Output the data exactly, with every line intact.

--------

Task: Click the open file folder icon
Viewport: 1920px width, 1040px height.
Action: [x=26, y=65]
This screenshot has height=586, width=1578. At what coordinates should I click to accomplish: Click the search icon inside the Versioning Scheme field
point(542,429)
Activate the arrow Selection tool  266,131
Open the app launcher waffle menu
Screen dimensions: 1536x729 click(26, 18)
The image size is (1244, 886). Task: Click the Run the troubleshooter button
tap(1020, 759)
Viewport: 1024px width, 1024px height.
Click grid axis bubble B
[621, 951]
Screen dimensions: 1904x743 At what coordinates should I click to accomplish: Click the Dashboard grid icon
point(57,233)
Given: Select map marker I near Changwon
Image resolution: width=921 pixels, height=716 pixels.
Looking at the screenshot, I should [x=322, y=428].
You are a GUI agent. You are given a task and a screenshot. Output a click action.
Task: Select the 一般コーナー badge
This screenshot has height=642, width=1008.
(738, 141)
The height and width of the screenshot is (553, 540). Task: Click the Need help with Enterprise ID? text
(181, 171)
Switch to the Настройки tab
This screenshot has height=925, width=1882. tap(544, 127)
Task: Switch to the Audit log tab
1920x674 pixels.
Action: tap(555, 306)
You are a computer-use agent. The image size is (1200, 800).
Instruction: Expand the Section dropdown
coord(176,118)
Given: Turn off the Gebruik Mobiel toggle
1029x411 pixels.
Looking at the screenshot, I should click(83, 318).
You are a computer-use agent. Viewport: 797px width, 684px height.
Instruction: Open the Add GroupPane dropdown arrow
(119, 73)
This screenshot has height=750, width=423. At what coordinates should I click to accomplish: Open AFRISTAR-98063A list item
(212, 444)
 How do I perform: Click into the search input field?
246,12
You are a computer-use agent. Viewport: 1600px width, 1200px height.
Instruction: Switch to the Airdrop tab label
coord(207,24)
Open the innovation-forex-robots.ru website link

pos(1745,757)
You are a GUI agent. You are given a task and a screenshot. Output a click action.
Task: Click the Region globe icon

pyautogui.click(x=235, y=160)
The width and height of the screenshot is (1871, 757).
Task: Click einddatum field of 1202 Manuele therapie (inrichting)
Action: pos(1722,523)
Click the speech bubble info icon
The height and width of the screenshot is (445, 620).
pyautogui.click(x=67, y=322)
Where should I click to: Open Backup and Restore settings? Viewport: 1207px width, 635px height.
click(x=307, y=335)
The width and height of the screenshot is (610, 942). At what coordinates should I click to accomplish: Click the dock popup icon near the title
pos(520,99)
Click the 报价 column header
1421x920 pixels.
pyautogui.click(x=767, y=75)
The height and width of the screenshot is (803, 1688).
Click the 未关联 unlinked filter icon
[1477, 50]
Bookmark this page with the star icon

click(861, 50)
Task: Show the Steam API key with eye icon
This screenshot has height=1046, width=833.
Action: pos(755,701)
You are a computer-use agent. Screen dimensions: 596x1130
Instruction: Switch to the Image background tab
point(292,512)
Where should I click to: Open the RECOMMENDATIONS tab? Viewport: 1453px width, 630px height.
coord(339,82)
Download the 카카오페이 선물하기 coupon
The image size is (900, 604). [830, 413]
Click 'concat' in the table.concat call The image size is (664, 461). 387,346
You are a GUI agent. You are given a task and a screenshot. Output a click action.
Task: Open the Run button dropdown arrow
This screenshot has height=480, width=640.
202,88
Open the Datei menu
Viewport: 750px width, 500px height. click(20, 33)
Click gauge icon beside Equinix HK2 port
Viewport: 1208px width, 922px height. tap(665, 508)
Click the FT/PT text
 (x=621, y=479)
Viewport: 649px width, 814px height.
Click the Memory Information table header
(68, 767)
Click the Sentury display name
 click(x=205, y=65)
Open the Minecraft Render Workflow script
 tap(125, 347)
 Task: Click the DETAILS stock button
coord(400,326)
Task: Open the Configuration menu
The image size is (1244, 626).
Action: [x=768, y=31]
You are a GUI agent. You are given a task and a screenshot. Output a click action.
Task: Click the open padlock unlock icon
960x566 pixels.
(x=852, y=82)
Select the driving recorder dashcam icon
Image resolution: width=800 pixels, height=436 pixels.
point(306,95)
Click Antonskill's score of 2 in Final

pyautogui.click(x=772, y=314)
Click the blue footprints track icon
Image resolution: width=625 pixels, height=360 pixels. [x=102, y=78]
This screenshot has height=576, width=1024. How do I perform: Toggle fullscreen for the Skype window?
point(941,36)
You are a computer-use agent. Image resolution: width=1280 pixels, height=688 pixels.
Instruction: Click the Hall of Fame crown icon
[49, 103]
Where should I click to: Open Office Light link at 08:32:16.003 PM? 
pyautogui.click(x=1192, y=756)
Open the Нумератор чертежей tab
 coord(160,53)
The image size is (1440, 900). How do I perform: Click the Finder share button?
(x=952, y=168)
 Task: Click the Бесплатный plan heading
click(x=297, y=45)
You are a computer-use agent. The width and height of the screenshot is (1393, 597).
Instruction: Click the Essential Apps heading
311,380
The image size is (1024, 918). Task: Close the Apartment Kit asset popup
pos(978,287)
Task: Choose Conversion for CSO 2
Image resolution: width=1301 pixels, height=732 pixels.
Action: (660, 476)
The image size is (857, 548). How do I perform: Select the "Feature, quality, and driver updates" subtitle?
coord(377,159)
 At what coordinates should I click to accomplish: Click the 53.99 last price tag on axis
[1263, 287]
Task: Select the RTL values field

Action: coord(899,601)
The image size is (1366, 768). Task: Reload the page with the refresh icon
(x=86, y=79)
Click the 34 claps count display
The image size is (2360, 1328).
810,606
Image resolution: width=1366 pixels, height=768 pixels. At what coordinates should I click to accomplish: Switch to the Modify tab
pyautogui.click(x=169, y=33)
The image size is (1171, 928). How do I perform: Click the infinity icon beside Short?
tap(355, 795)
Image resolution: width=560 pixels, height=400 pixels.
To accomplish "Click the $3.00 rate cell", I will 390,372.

--------

SOLUTION BELOW:
Task: Click the open file folder icon
Viewport: 1920px width, 1040px height.
Action: [x=26, y=65]
This screenshot has height=586, width=1578. At what coordinates should I click to accomplish: Click the search icon inside the Versioning Scheme field
point(542,429)
Activate the arrow Selection tool  266,131
Open the app launcher waffle menu
Screen dimensions: 1536x729 click(26, 18)
The image size is (1244, 886). Task: Click the Run the troubleshooter button
tap(1020, 759)
Viewport: 1024px width, 1024px height.
Click grid axis bubble B
[621, 951]
Screen dimensions: 1904x743 At what coordinates should I click to accomplish: Click the Dashboard grid icon
point(57,233)
Given: Select map marker I near Changwon
Image resolution: width=921 pixels, height=716 pixels.
Looking at the screenshot, I should [x=322, y=428].
You are a GUI agent. You are given a task and a screenshot. Output a click action.
Task: Select the 一般コーナー badge
This screenshot has height=642, width=1008.
(738, 141)
The height and width of the screenshot is (553, 540). Task: Click the Need help with Enterprise ID? text
(181, 171)
Switch to the Настройки tab
This screenshot has height=925, width=1882. tap(544, 127)
Task: Switch to the Audit log tab
1920x674 pixels.
Action: tap(555, 306)
You are a computer-use agent. The image size is (1200, 800).
Instruction: Expand the Section dropdown
coord(176,118)
Given: Turn off the Gebruik Mobiel toggle
1029x411 pixels.
Looking at the screenshot, I should click(83, 318).
You are a computer-use agent. Viewport: 797px width, 684px height.
Instruction: Open the Add GroupPane dropdown arrow
(119, 73)
This screenshot has height=750, width=423. At what coordinates should I click to accomplish: Open AFRISTAR-98063A list item
(212, 444)
 How do I perform: Click into the search input field?
246,12
You are a computer-use agent. Viewport: 1600px width, 1200px height.
Instruction: Switch to the Airdrop tab label
coord(207,24)
Open the innovation-forex-robots.ru website link

pos(1745,757)
You are a GUI agent. You are given a task and a screenshot. Output a click action.
Task: Click the Region globe icon

pyautogui.click(x=235, y=160)
The width and height of the screenshot is (1871, 757).
Task: Click einddatum field of 1202 Manuele therapie (inrichting)
Action: pos(1722,523)
Click the speech bubble info icon
The height and width of the screenshot is (445, 620).
pyautogui.click(x=67, y=322)
Where should I click to: Open Backup and Restore settings? Viewport: 1207px width, 635px height.
click(x=307, y=335)
The width and height of the screenshot is (610, 942). At what coordinates should I click to accomplish: Click the dock popup icon near the title
pos(520,99)
Click the 报价 column header
1421x920 pixels.
pyautogui.click(x=767, y=75)
The height and width of the screenshot is (803, 1688).
Click the 未关联 unlinked filter icon
[1477, 50]
Bookmark this page with the star icon

click(861, 50)
Task: Show the Steam API key with eye icon
This screenshot has height=1046, width=833.
Action: pos(755,701)
You are a computer-use agent. Screen dimensions: 596x1130
Instruction: Switch to the Image background tab
point(292,512)
Where should I click to: Open the RECOMMENDATIONS tab? Viewport: 1453px width, 630px height.
coord(339,82)
Download the 카카오페이 선물하기 coupon
The image size is (900, 604). [830, 413]
Click 'concat' in the table.concat call The image size is (664, 461). 387,346
You are a GUI agent. You are given a task and a screenshot. Output a click action.
Task: Open the Run button dropdown arrow
This screenshot has height=480, width=640.
202,88
Open the Datei menu
Viewport: 750px width, 500px height. click(20, 33)
Click gauge icon beside Equinix HK2 port
Viewport: 1208px width, 922px height. tap(665, 508)
Click the FT/PT text
 (x=621, y=479)
Viewport: 649px width, 814px height.
Click the Memory Information table header
(68, 767)
Click the Sentury display name
 click(x=205, y=65)
Open the Minecraft Render Workflow script
 tap(125, 347)
 Task: Click the DETAILS stock button
coord(400,326)
Task: Open the Configuration menu
The image size is (1244, 626).
Action: [x=768, y=31]
You are a GUI agent. You are given a task and a screenshot. Output a click action.
Task: Click the open padlock unlock icon
960x566 pixels.
(x=852, y=82)
Select the driving recorder dashcam icon
Image resolution: width=800 pixels, height=436 pixels.
point(306,95)
Click Antonskill's score of 2 in Final

pyautogui.click(x=772, y=314)
Click the blue footprints track icon
Image resolution: width=625 pixels, height=360 pixels. [x=102, y=78]
This screenshot has height=576, width=1024. How do I perform: Toggle fullscreen for the Skype window?
point(941,36)
You are a computer-use agent. Image resolution: width=1280 pixels, height=688 pixels.
Instruction: Click the Hall of Fame crown icon
[49, 103]
Where should I click to: Open Office Light link at 08:32:16.003 PM? 
pyautogui.click(x=1192, y=756)
Open the Нумератор чертежей tab
 coord(160,53)
The image size is (1440, 900). How do I perform: Click the Finder share button?
(x=952, y=168)
 Task: Click the Бесплатный plan heading
click(x=297, y=45)
You are a computer-use agent. The width and height of the screenshot is (1393, 597).
Instruction: Click the Essential Apps heading
311,380
The image size is (1024, 918). Task: Close the Apartment Kit asset popup
pos(978,287)
Task: Choose Conversion for CSO 2
Image resolution: width=1301 pixels, height=732 pixels.
Action: (660, 476)
The image size is (857, 548). How do I perform: Select the "Feature, quality, and driver updates" subtitle?
coord(377,159)
 At what coordinates should I click to accomplish: Click the 53.99 last price tag on axis
[1263, 287]
Task: Select the RTL values field

Action: coord(899,601)
The image size is (1366, 768). Task: Reload the page with the refresh icon
(x=86, y=79)
Click the 34 claps count display
The image size is (2360, 1328).
810,606
Image resolution: width=1366 pixels, height=768 pixels. At what coordinates should I click to accomplish: Switch to the Modify tab
pyautogui.click(x=169, y=33)
The image size is (1171, 928). How do I perform: Click the infinity icon beside Short?
tap(355, 795)
Image resolution: width=560 pixels, height=400 pixels.
To accomplish "Click the $3.00 rate cell", I will 390,372.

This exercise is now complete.